--- Task details ---
Write out, word for word, each line from the start of the entries through the one holding "Task: Toggle the"; omit the pictures.

[Stored items]
%%

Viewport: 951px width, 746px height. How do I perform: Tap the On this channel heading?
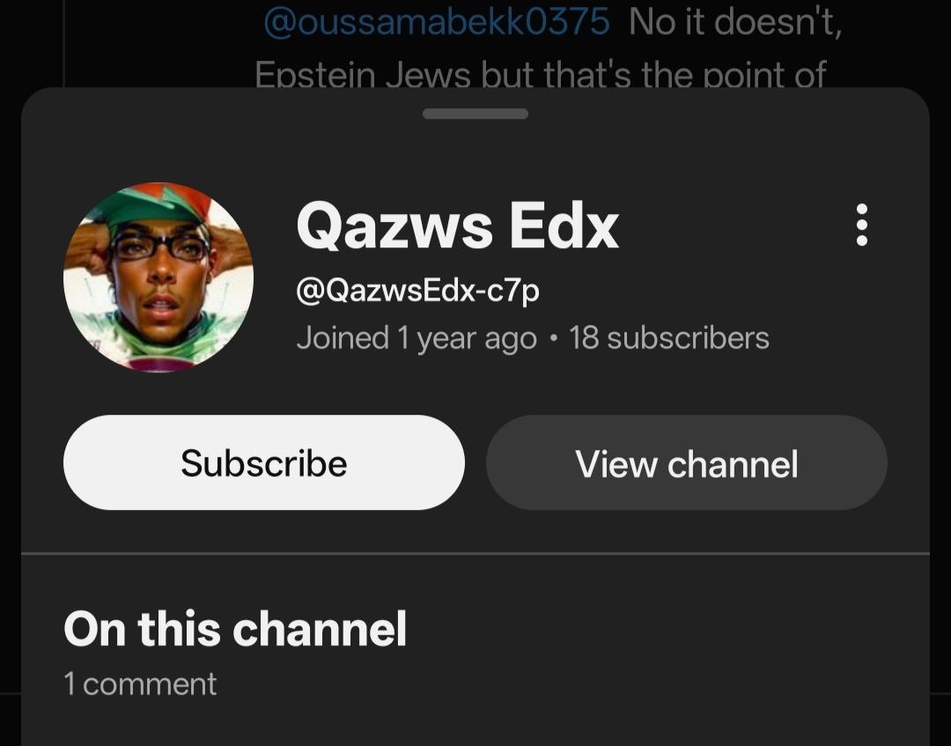coord(235,629)
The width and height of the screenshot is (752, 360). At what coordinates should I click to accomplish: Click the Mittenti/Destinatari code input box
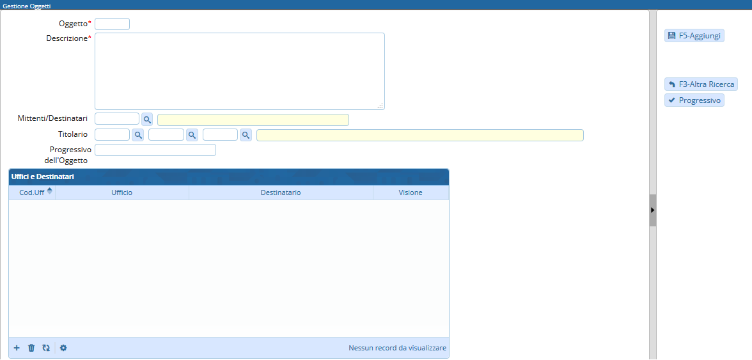[x=116, y=119]
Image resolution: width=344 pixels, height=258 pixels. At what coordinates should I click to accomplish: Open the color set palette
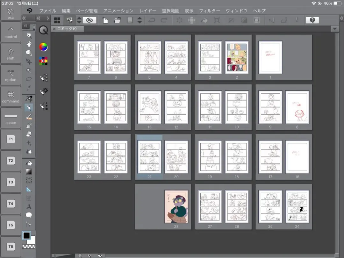(43, 61)
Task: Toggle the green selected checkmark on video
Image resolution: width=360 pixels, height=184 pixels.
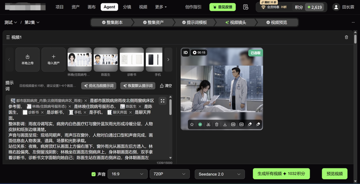Action: (200, 124)
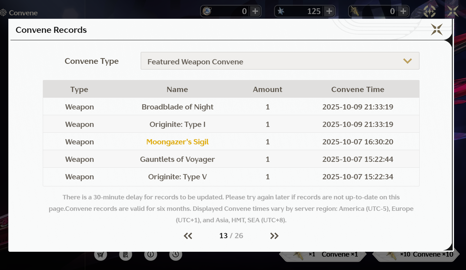Open the convene history clock icon
The height and width of the screenshot is (270, 466).
176,254
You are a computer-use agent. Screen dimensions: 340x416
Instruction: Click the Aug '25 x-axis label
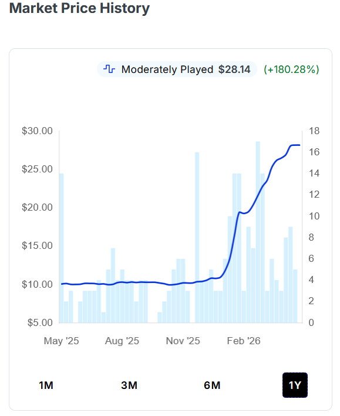point(122,341)
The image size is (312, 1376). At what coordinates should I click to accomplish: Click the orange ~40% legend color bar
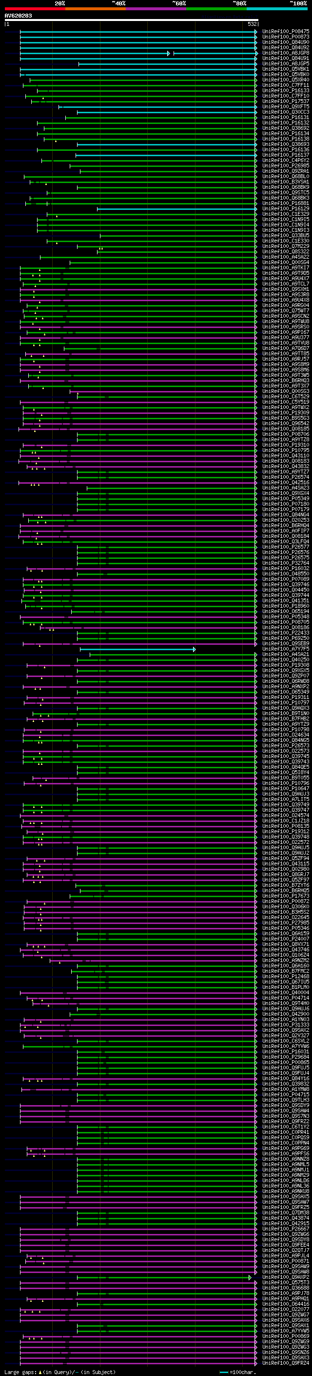95,9
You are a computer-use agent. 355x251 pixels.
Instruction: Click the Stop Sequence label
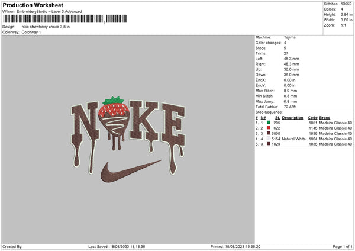(x=269, y=112)
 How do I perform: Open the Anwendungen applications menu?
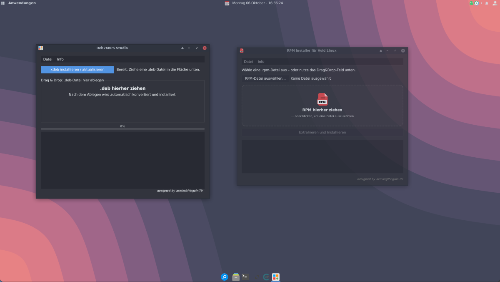[x=19, y=3]
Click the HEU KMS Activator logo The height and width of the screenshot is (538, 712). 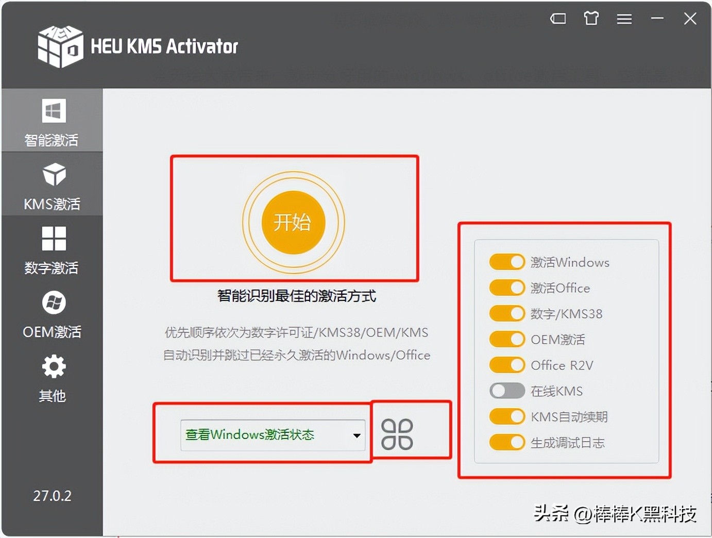click(135, 46)
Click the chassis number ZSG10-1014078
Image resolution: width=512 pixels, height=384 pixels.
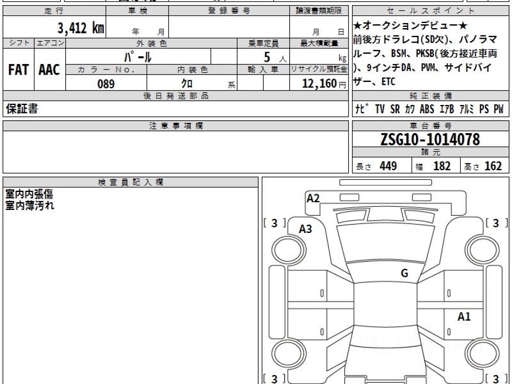point(431,140)
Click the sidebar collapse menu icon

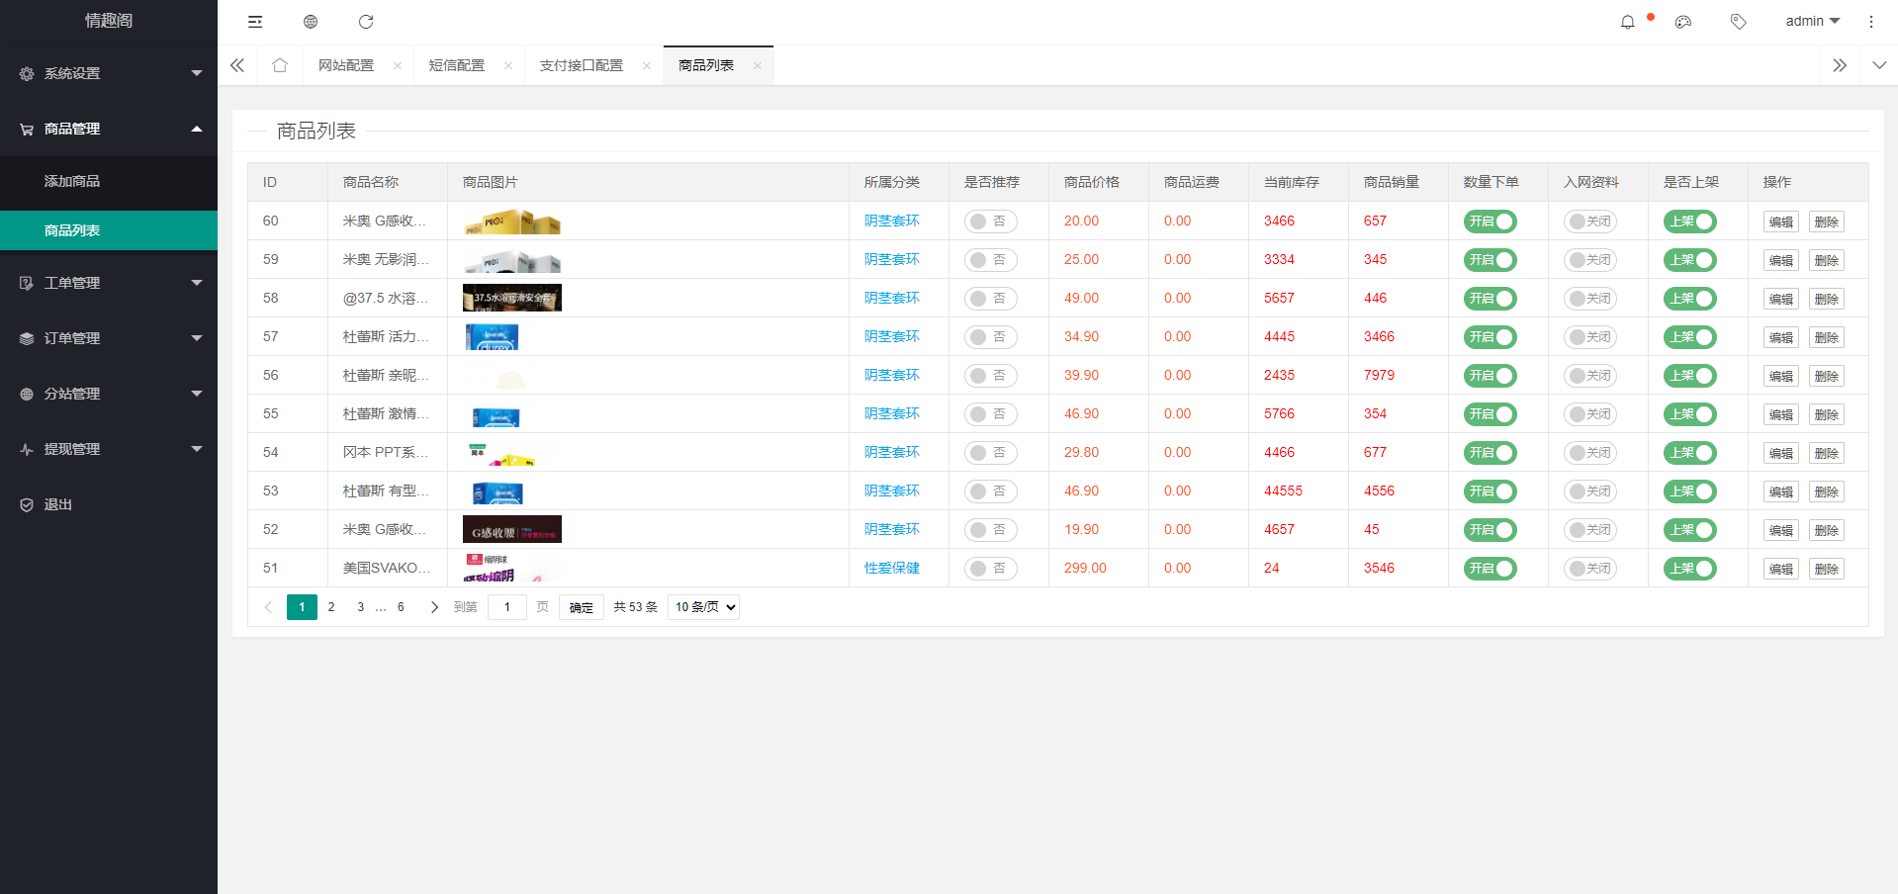pyautogui.click(x=255, y=22)
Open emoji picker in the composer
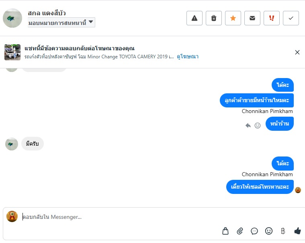The height and width of the screenshot is (243, 305). [269, 231]
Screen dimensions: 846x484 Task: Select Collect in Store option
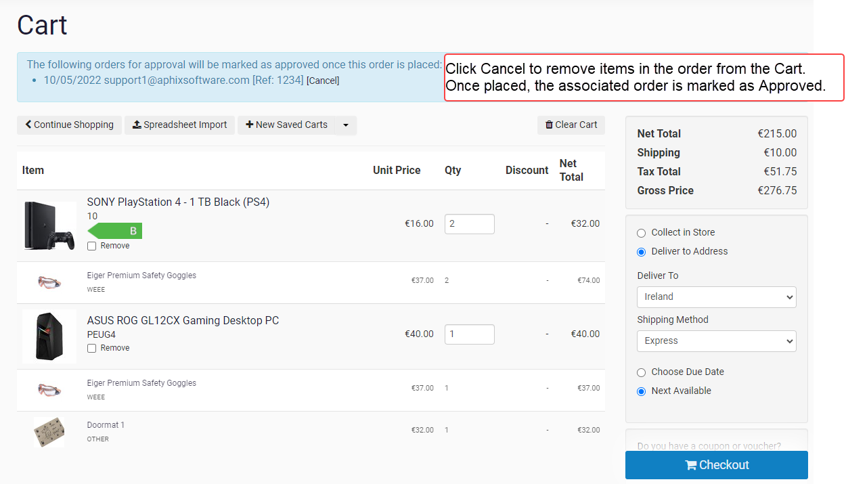tap(642, 233)
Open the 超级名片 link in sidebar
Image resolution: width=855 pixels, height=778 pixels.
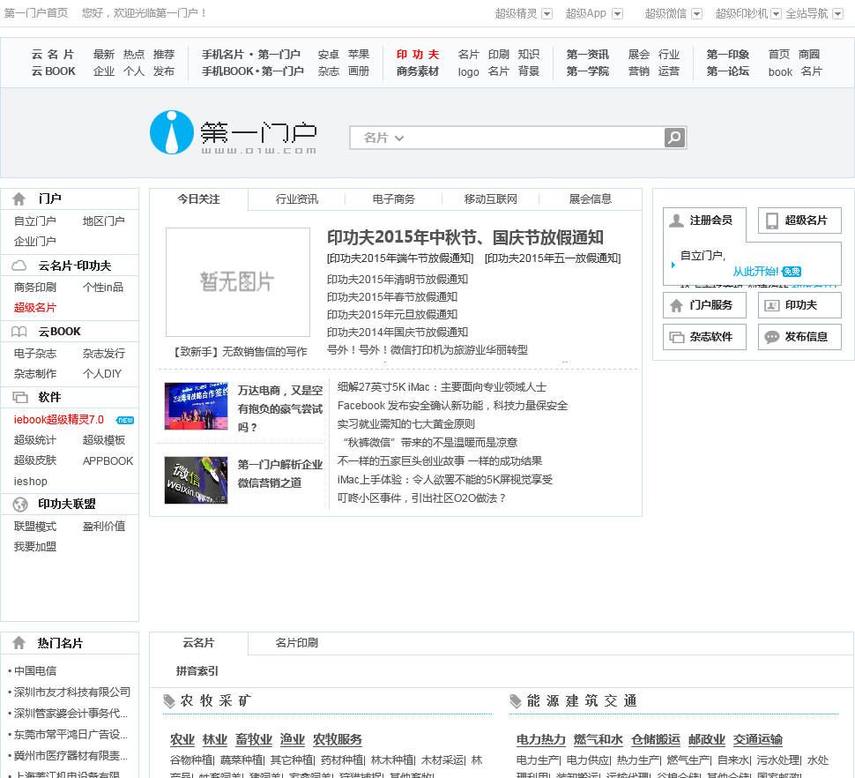(x=35, y=308)
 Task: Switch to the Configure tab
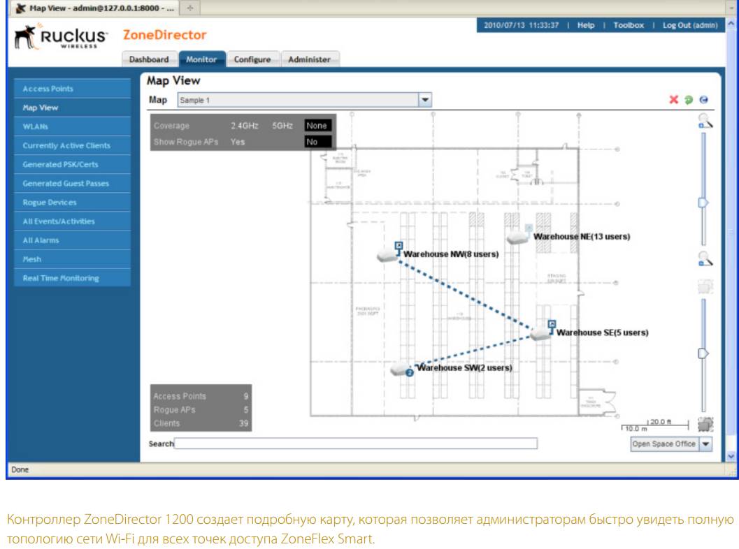(x=252, y=59)
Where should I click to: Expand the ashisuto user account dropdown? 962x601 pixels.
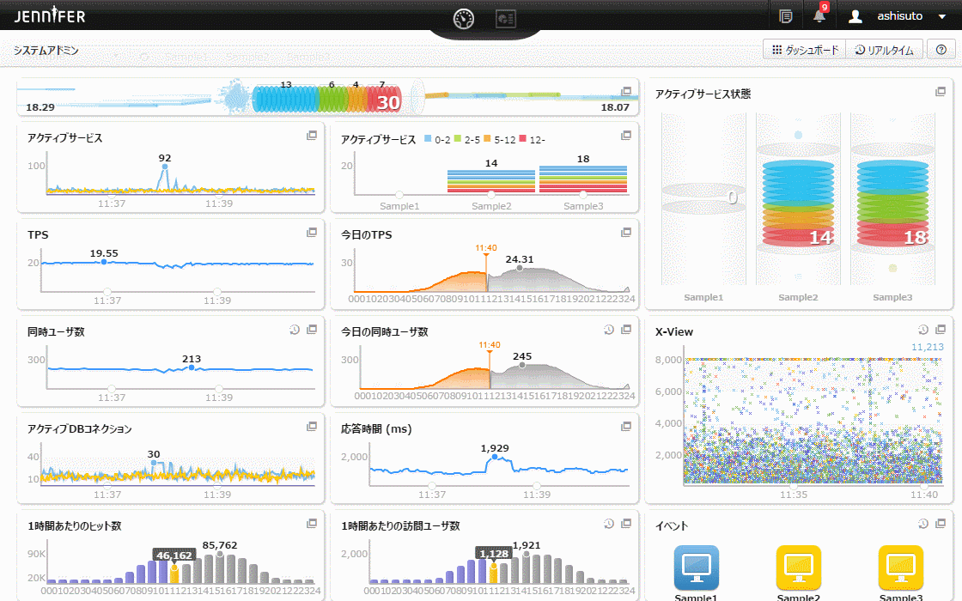(942, 16)
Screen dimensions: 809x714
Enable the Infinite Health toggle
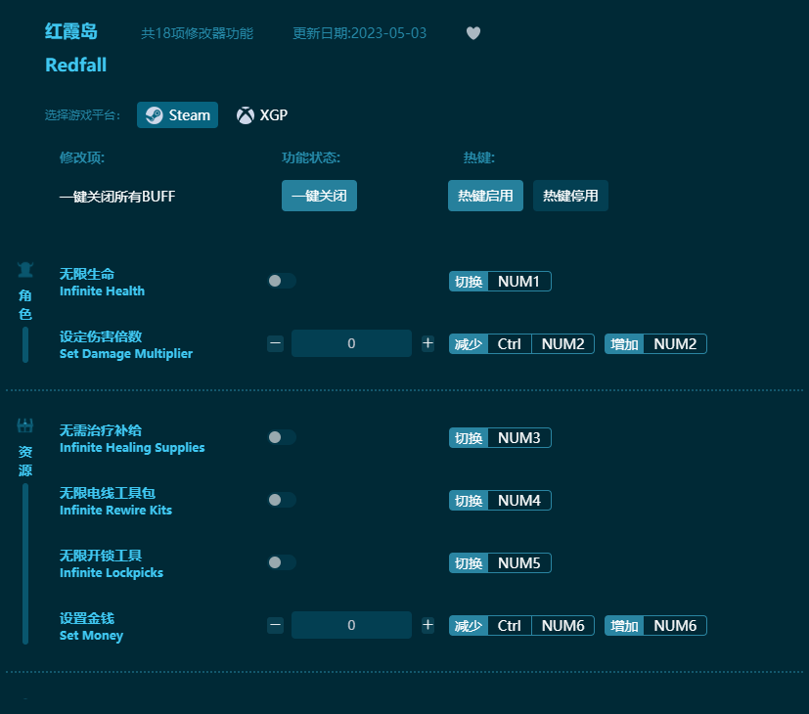[281, 281]
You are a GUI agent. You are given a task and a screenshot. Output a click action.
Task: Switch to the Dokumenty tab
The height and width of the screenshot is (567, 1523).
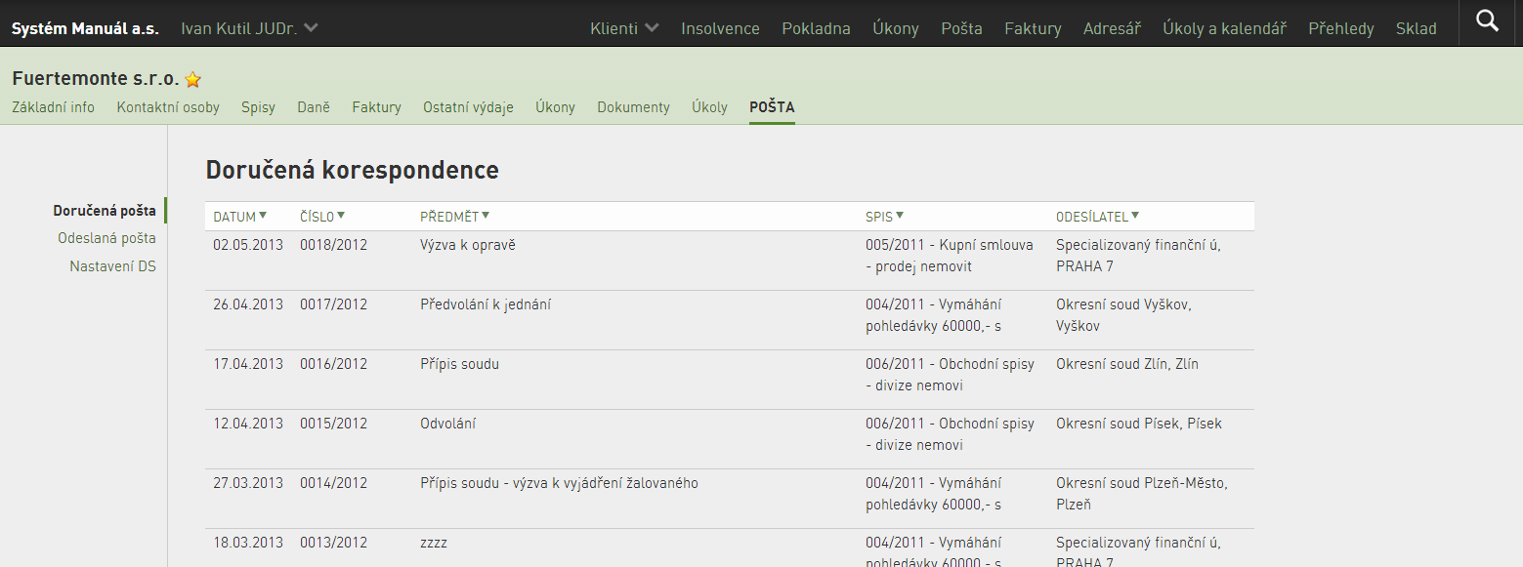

%%

--- The answer ---
Viewport: 951px width, 746px height. How do I perform: Tap the On this channel heading?
coord(235,629)
The width and height of the screenshot is (752, 360). At what coordinates should I click to accomplish: Click the Mittenti/Destinatari code input box
[x=116, y=119]
Image resolution: width=344 pixels, height=258 pixels. At what coordinates should I click to accomplish: Open the color set palette
(43, 61)
Task: Toggle the green selected checkmark on video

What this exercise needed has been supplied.